● Objective: Pick out every row below that contains the word "chevron", and count only matches with the same capitalization.

● Task material:
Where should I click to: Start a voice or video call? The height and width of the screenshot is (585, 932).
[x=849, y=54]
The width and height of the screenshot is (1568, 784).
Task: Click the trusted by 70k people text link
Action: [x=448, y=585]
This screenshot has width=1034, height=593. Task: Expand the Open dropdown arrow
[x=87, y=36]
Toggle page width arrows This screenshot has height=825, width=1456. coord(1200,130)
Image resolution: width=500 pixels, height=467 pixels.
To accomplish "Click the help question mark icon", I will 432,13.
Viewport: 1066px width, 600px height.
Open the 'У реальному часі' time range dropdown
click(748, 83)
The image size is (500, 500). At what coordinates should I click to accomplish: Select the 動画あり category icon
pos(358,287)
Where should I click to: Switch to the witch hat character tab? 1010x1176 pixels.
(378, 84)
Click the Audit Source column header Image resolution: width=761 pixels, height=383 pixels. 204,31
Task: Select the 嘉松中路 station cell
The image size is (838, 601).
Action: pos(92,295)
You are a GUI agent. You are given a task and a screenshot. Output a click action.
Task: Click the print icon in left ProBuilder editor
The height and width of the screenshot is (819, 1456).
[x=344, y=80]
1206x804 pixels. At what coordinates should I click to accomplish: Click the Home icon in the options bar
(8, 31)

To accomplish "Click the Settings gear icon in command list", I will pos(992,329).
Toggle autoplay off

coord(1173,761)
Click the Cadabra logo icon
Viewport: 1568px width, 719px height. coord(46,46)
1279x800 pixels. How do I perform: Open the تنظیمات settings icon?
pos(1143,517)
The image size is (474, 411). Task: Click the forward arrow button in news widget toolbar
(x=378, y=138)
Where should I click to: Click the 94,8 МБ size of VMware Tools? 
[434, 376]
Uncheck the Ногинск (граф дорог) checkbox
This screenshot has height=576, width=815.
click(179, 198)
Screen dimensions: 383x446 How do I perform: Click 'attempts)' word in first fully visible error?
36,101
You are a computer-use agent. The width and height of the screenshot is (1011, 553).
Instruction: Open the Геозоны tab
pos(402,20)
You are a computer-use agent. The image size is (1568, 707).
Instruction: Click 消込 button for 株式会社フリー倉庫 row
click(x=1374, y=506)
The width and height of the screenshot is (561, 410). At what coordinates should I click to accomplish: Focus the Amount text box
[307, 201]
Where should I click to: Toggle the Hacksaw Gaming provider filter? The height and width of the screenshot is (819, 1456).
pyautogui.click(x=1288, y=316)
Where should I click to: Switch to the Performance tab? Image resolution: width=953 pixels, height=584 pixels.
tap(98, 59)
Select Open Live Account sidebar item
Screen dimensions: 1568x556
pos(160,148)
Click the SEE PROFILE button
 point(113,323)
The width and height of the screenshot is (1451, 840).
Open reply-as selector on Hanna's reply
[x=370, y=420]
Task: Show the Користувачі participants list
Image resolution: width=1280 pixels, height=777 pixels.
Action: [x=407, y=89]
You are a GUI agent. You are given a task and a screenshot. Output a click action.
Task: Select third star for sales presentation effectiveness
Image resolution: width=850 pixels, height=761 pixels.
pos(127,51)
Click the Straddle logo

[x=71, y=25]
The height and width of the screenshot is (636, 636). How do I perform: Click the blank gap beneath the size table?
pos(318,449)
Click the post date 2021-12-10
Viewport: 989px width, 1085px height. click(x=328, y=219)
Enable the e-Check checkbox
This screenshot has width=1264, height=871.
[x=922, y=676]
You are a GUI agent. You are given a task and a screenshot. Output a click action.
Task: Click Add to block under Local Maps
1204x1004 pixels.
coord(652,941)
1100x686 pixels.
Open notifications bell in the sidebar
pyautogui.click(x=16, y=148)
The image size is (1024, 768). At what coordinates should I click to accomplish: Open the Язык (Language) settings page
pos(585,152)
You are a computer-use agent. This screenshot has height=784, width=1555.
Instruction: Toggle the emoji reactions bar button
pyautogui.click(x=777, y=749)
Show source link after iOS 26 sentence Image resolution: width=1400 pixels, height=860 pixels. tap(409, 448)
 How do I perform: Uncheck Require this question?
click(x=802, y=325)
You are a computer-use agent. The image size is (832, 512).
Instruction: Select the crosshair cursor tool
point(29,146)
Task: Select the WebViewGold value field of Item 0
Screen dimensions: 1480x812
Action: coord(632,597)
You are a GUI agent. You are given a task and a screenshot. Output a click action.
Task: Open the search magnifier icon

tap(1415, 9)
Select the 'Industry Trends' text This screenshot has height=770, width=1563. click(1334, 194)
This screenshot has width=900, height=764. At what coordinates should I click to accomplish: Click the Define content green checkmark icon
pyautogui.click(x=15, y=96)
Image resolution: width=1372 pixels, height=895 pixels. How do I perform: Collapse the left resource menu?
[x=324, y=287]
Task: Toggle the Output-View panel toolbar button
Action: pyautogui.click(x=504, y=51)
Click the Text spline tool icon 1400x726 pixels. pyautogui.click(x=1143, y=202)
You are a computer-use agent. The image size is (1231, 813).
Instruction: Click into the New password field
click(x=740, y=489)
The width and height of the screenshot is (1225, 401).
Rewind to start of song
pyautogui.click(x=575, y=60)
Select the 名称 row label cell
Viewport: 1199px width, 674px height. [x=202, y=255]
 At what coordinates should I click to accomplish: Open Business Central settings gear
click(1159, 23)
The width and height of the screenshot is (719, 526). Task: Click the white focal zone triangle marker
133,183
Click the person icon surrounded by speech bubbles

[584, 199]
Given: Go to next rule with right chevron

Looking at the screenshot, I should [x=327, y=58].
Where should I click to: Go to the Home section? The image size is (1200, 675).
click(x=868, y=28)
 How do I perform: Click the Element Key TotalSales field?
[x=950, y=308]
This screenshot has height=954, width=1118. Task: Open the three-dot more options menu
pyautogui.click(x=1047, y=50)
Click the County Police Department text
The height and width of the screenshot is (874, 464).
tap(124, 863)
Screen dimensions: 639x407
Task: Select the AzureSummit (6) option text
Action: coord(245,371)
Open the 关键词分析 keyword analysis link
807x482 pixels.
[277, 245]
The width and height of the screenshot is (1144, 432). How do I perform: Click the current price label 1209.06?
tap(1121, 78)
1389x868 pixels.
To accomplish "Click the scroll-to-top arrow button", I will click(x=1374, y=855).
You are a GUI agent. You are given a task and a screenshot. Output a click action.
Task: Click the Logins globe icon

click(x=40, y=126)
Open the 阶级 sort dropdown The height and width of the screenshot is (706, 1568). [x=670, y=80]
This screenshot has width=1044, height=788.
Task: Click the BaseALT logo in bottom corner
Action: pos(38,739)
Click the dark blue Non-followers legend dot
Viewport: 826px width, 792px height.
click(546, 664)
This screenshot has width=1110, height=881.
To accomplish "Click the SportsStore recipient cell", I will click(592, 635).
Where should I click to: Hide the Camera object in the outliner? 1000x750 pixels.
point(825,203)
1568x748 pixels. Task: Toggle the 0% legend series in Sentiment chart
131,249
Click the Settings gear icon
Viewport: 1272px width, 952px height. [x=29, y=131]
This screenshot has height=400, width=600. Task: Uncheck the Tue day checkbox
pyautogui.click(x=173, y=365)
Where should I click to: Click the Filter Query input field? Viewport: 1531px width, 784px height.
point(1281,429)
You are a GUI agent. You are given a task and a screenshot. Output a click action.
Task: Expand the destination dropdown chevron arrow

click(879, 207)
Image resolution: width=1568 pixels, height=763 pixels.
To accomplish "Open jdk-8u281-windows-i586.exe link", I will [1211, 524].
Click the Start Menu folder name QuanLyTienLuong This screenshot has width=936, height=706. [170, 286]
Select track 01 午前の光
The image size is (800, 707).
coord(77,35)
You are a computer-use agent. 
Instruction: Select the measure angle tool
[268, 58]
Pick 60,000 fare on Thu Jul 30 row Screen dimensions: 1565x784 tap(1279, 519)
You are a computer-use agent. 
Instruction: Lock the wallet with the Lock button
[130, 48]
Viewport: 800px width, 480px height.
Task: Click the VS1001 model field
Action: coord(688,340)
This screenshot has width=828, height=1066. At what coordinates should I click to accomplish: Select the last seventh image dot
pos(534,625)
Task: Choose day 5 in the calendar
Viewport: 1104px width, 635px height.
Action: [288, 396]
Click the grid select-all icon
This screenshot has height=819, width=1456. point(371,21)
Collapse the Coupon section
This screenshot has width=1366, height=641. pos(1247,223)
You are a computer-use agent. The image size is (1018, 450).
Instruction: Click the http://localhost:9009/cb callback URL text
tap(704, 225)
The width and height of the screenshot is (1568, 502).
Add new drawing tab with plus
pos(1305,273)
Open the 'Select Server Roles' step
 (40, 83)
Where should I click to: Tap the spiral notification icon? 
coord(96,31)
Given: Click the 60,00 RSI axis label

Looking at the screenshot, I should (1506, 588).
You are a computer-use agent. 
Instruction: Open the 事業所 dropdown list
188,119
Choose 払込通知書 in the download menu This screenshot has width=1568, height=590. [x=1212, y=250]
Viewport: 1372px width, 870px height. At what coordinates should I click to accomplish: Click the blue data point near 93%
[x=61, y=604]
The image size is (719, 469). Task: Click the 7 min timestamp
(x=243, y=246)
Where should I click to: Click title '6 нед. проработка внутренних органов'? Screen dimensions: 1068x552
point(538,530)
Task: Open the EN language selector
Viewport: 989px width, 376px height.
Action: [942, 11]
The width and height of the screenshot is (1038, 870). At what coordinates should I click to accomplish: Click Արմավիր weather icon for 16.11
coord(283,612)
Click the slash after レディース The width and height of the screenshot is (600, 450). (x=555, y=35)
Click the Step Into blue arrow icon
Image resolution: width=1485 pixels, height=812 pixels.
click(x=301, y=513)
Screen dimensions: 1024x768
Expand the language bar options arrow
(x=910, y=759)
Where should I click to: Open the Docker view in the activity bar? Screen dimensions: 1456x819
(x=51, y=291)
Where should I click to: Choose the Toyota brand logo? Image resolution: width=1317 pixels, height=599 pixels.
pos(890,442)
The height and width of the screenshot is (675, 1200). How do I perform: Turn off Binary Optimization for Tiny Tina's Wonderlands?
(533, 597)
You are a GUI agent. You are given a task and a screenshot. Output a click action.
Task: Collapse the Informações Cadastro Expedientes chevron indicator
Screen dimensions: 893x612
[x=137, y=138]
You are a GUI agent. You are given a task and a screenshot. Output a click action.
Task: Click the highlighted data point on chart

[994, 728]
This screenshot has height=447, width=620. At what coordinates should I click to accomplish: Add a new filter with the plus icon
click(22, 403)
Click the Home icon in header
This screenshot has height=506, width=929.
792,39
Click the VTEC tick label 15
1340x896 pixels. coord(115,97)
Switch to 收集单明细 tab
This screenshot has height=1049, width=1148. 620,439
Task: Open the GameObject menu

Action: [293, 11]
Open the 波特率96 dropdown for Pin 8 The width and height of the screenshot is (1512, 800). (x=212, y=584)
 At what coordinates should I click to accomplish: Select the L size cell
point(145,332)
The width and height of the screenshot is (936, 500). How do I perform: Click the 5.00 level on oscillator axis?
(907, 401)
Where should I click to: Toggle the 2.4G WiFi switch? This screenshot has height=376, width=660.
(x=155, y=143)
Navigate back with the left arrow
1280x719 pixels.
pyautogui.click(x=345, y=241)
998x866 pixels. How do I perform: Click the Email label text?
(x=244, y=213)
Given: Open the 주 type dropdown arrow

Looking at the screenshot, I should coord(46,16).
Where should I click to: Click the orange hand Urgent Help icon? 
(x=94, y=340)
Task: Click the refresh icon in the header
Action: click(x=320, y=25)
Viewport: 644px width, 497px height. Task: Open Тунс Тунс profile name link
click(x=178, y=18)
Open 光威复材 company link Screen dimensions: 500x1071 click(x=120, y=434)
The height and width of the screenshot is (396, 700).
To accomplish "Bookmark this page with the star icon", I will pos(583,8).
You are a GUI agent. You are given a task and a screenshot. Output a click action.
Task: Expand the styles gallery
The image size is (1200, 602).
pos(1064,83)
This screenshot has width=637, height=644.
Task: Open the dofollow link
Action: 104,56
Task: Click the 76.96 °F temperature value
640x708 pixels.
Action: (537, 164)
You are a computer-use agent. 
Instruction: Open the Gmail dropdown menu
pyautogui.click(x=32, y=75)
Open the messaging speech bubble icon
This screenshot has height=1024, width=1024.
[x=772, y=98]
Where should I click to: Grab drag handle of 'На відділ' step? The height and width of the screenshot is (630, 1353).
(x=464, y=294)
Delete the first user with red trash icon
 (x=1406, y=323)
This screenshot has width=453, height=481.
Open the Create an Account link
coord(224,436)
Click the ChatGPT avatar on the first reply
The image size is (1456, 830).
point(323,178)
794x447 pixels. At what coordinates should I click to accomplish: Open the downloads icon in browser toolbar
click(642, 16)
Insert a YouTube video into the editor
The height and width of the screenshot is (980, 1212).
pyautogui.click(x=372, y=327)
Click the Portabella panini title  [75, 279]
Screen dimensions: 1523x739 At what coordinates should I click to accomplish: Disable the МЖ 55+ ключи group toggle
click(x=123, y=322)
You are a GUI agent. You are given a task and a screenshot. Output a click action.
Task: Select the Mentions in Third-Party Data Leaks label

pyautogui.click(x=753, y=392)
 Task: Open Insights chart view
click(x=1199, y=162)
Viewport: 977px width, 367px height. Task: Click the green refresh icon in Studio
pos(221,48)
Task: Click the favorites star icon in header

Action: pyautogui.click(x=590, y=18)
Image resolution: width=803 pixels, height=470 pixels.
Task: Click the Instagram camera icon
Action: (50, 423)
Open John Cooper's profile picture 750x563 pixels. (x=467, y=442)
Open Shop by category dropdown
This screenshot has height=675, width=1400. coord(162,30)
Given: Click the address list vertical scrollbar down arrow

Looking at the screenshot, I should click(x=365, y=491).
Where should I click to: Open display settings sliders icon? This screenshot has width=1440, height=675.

● The completed task:
Given: Go to next rule with right chevron
Task: Expand the destination dropdown chevron arrow
Task: Collapse the Informações Cadastro Expedientes chevron indicator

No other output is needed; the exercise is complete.